*Records for this task*
= = = = =

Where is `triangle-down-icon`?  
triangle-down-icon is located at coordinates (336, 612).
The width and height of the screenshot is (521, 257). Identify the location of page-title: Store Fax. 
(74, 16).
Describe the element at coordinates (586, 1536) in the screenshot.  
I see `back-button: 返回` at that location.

= = = = =

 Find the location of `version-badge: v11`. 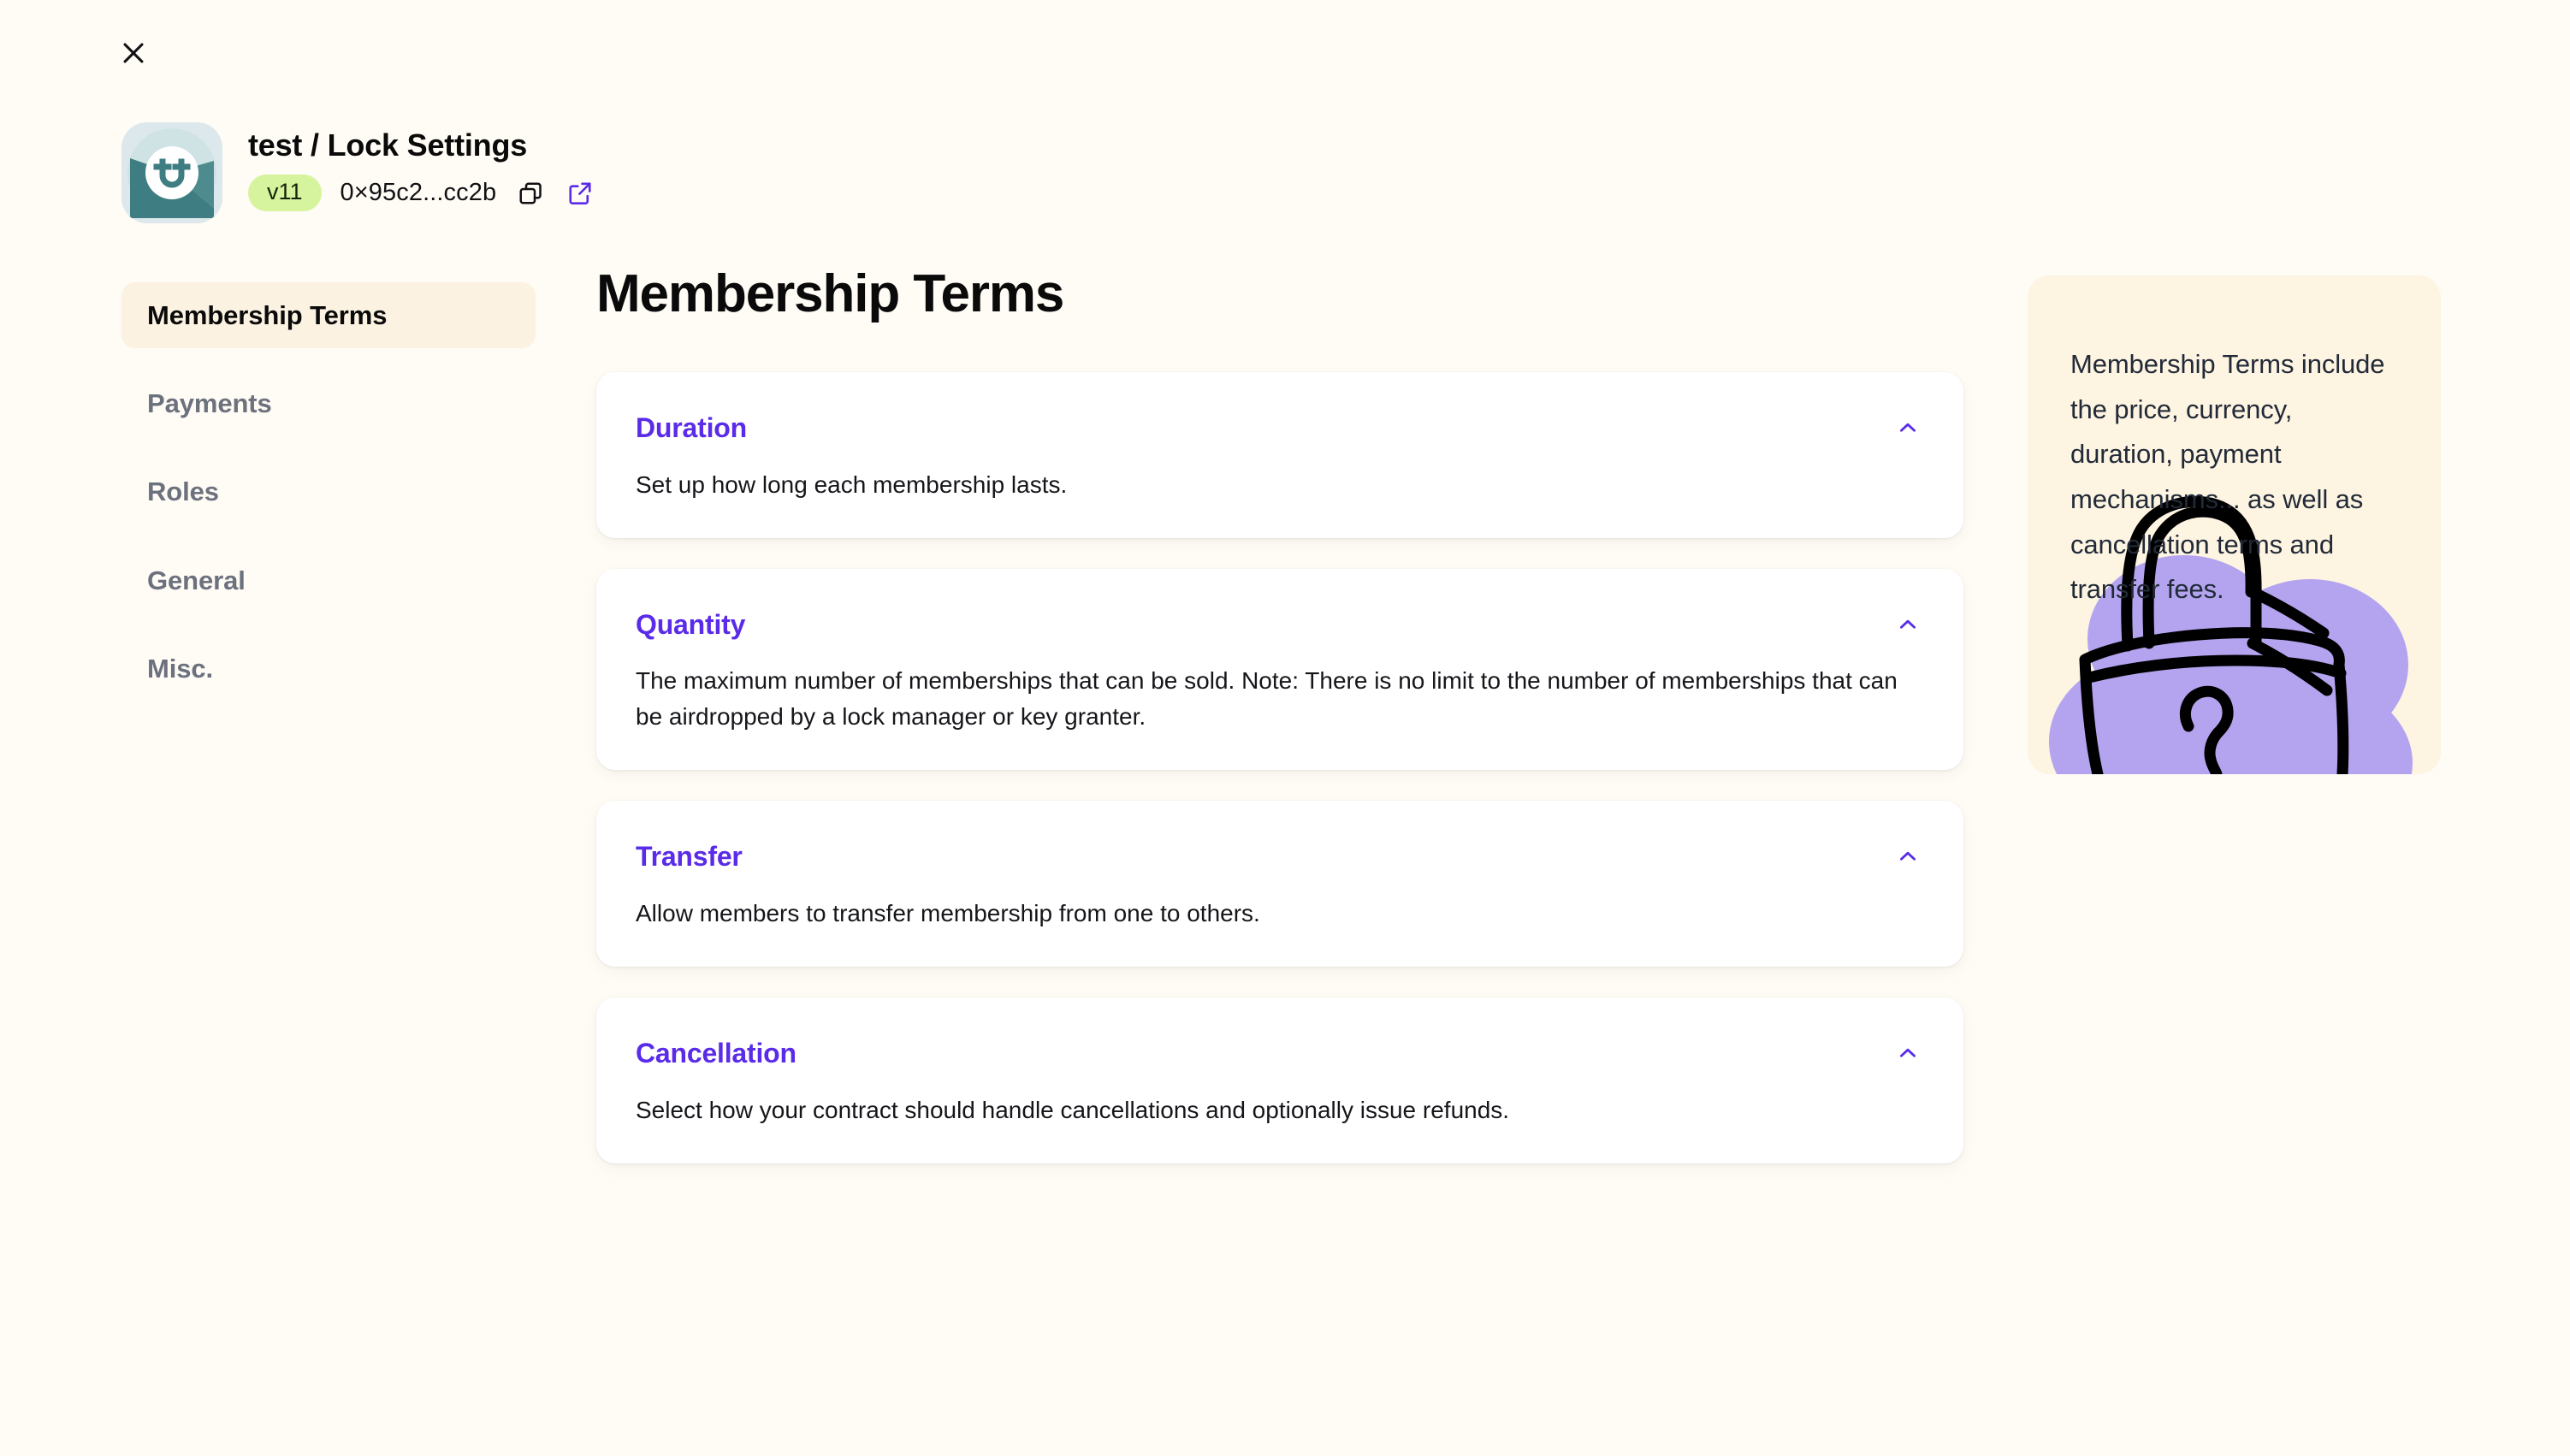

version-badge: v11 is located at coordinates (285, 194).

= = = = =

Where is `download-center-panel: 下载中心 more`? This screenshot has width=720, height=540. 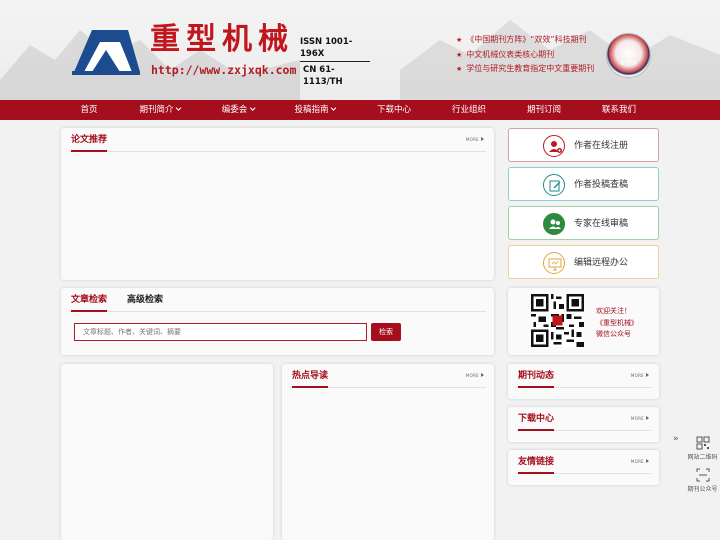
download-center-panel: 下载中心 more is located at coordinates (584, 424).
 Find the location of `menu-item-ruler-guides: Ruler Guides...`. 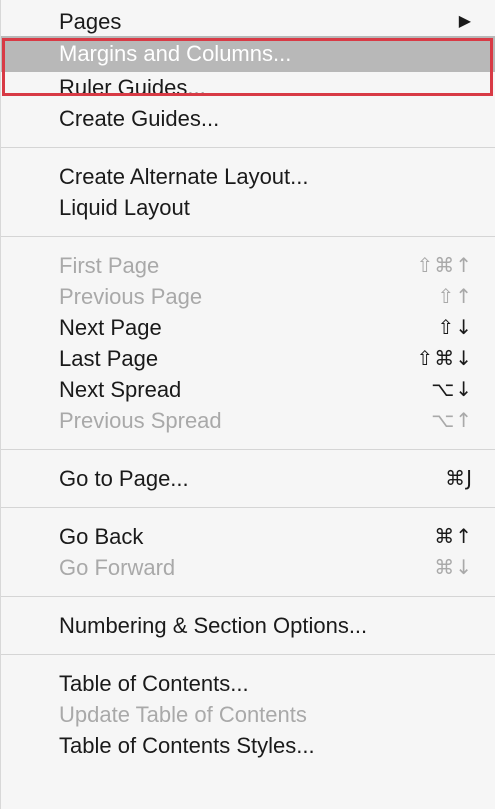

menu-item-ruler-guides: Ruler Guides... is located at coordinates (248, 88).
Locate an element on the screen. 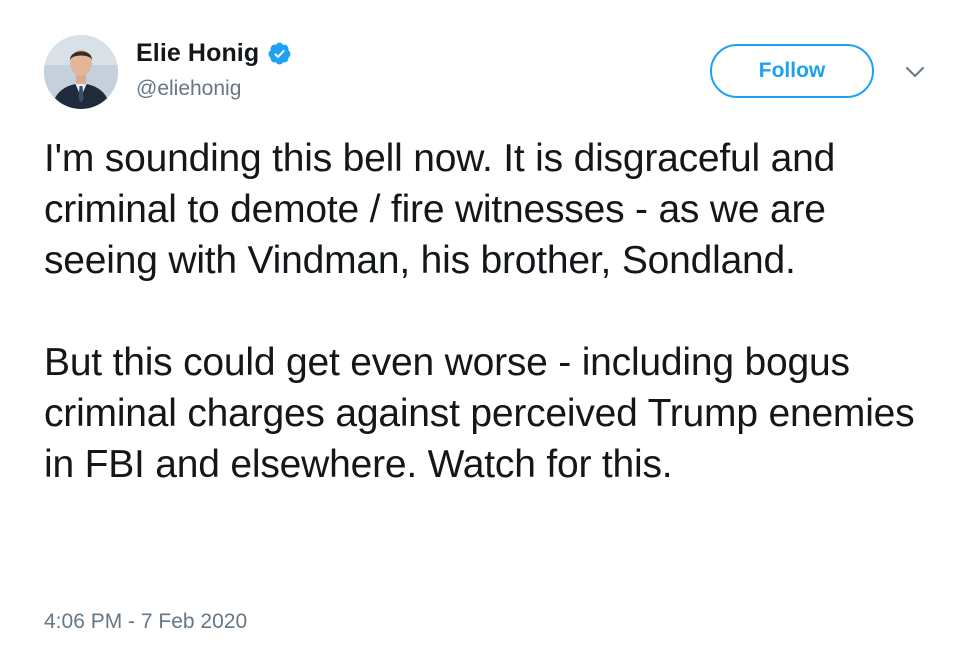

= = = = =

*To-do item*
Express the records from the line with "Describe the element" up to and including the line with "at that location." as a two-column CSV with the headers record and answer, one row per record. Put the record text in one quoted field and its answer in the other, replacing any line breaks with spaces.

*Response area*
record,answer
"Describe the element at coordinates (586, 1536) in the screenshot.","I see `back-button: 返回` at that location."